Salvage a Force in North Shore Design

When Melly Schwartz was a child growing up downstate in Danville, scavenging for interesting cast-offs was her “greatest delight.”

“I’m a garbage picker from way back,” Schwartz, of Northbrook, says. ” I love to reinvent things.”

Take, for instance, the black-rimmed oval mirror hanging in the upstairs hallway of the two-story home she shares with her husband, Mitch, and where she raised her three grown children.

“It had an oval shape, so it came to me instantly,” Schwartz says of the odd-shaped ten-speed tire she spied hanging on the wall during a garage sale.

“It wasn’t for sale, but he sold it to me for five dollars,” she says. “Of course I had to wait to find a mirror.”

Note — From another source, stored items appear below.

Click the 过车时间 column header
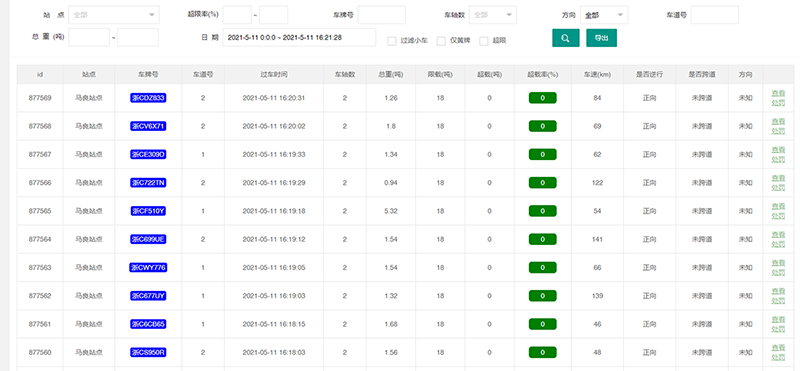 (x=274, y=75)
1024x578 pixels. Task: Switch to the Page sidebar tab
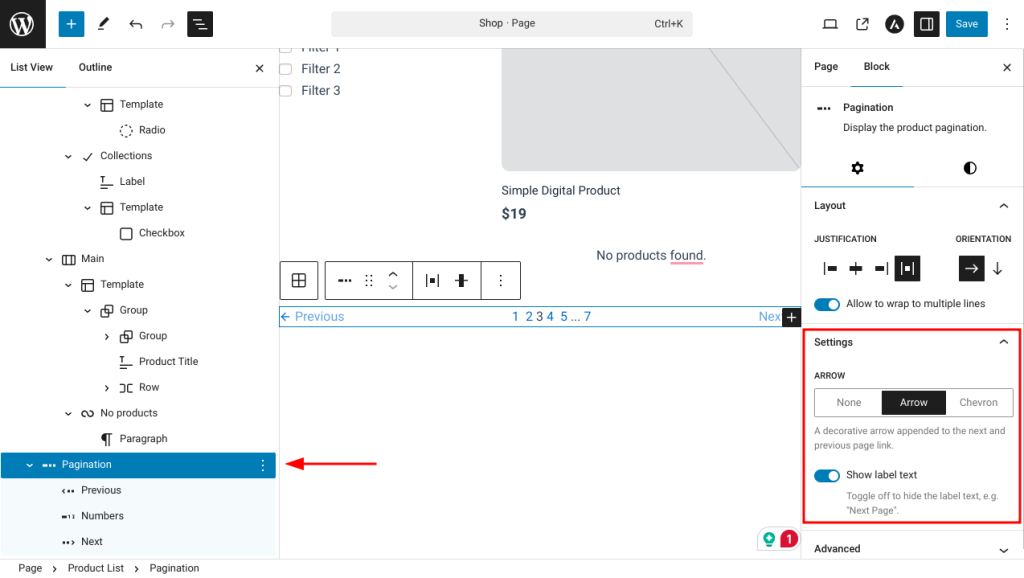pyautogui.click(x=826, y=67)
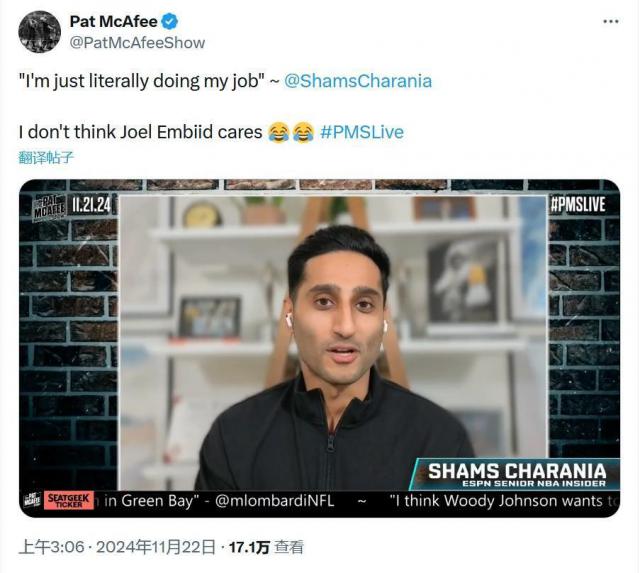Click the blue verified badge
640x573 pixels.
[170, 21]
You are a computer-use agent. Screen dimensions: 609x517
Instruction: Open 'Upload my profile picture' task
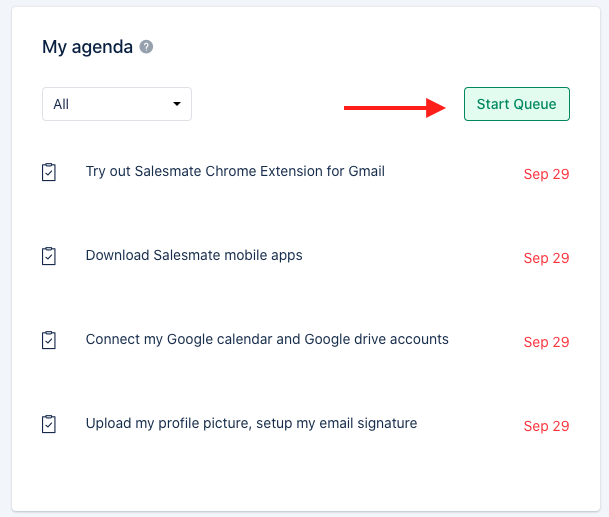coord(251,423)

The tire’s aged and mottled rubber rim looks more like swanky snakeskin than Schwinn-recycling, and a tassel disguises the cut she made in the old bicycle tire to add the perfectly-sized mirror she ultimately found.

But scoring interesting pieces at rock bottom prices isn’t the only reason Schwartz enjoys her hobby. The artist thinks of other people’s junk as her canvas. And she isn’t the only North Shore resident trawling the alleys as a creative outlet.

Evanston resident and mother of five, Diana Durkes started picking up odds and ends when her now-grown, firstborn daughter was a baby, and she was hooked.

“I love the idea of taking nothings and making them into somethings,” Durkes says. “There’s a mental editor inside me that says, ‘What if we changed this? How would that look?’”

Durkes chronicles her continuing adventures and furniture transformations in her popular DIY blog finedivingchicago.com and contributes a monthly column to Time Out Chicago.

While both women do it first and foremost for fun, the public’s growing appreciation for vintage pieces coupled with a heightened awareness about the importance of recycling has created a market for their work. Schwartz works on custom pieces out of her Northbrook studio, Turn the Tables, and sells miscellaneous pieces at the Highland Park shop Baby Dreams.

Durkes also sells her creations through her blog and at flea markets. She just let go her all-time favorite, an occasional chair painted black, the seat upholstered with bright multi-colored ribbons.

“I like to work with chairs,” she says. “There are a universe of styles in a chair, a universe of possibilities.”